[Data records]

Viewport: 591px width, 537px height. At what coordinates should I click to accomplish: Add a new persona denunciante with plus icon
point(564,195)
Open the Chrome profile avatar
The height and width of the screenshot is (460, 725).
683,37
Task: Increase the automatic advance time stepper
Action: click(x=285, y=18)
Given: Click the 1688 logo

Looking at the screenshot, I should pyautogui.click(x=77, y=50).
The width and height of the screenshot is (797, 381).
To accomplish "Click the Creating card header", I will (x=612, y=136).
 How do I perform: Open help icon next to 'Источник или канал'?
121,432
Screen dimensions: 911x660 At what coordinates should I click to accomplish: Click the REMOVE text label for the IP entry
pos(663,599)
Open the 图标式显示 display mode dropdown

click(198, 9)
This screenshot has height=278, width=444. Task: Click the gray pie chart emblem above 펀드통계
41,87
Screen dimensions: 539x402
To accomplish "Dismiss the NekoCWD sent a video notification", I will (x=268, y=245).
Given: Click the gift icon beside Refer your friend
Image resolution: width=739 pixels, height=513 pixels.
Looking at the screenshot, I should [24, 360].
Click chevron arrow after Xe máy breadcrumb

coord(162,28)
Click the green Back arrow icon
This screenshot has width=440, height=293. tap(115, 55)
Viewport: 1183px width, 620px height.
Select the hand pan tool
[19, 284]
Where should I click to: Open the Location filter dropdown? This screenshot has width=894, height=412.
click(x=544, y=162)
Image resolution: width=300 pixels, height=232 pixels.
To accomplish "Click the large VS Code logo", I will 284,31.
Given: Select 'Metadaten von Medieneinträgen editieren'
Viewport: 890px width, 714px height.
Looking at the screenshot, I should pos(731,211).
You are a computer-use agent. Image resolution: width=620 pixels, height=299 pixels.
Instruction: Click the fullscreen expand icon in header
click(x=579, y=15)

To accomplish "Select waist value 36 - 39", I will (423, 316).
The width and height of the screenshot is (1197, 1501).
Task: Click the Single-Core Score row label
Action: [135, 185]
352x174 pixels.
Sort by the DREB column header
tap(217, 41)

[/Data records]

● Work request: Retype the material. Keep it exact.

● Written solution:
Viewport: 591px width, 537px height. At what coordinates should I click to accomplish: Add a new persona denunciante with plus icon
point(564,195)
Open the Chrome profile avatar
The height and width of the screenshot is (460, 725).
683,37
Task: Increase the automatic advance time stepper
Action: click(x=285, y=18)
Given: Click the 1688 logo

Looking at the screenshot, I should pyautogui.click(x=77, y=50).
The width and height of the screenshot is (797, 381).
To accomplish "Click the Creating card header", I will (x=612, y=136).
 How do I perform: Open help icon next to 'Источник или канал'?
121,432
Screen dimensions: 911x660 At what coordinates should I click to accomplish: Click the REMOVE text label for the IP entry
pos(663,599)
Open the 图标式显示 display mode dropdown

click(198, 9)
This screenshot has height=278, width=444. Task: Click the gray pie chart emblem above 펀드통계
41,87
Screen dimensions: 539x402
To accomplish "Dismiss the NekoCWD sent a video notification", I will (x=268, y=245).
Given: Click the gift icon beside Refer your friend
Image resolution: width=739 pixels, height=513 pixels.
Looking at the screenshot, I should [24, 360].
Click chevron arrow after Xe máy breadcrumb

coord(162,28)
Click the green Back arrow icon
This screenshot has width=440, height=293. tap(115, 55)
Viewport: 1183px width, 620px height.
Select the hand pan tool
[19, 284]
Where should I click to: Open the Location filter dropdown? This screenshot has width=894, height=412.
click(x=544, y=162)
Image resolution: width=300 pixels, height=232 pixels.
To accomplish "Click the large VS Code logo", I will 284,31.
Given: Select 'Metadaten von Medieneinträgen editieren'
Viewport: 890px width, 714px height.
Looking at the screenshot, I should pos(731,211).
You are a computer-use agent. Image resolution: width=620 pixels, height=299 pixels.
Instruction: Click the fullscreen expand icon in header
click(x=579, y=15)

To accomplish "Select waist value 36 - 39", I will (423, 316).
The width and height of the screenshot is (1197, 1501).
Task: Click the Single-Core Score row label
Action: [135, 185]
352x174 pixels.
Sort by the DREB column header
tap(217, 41)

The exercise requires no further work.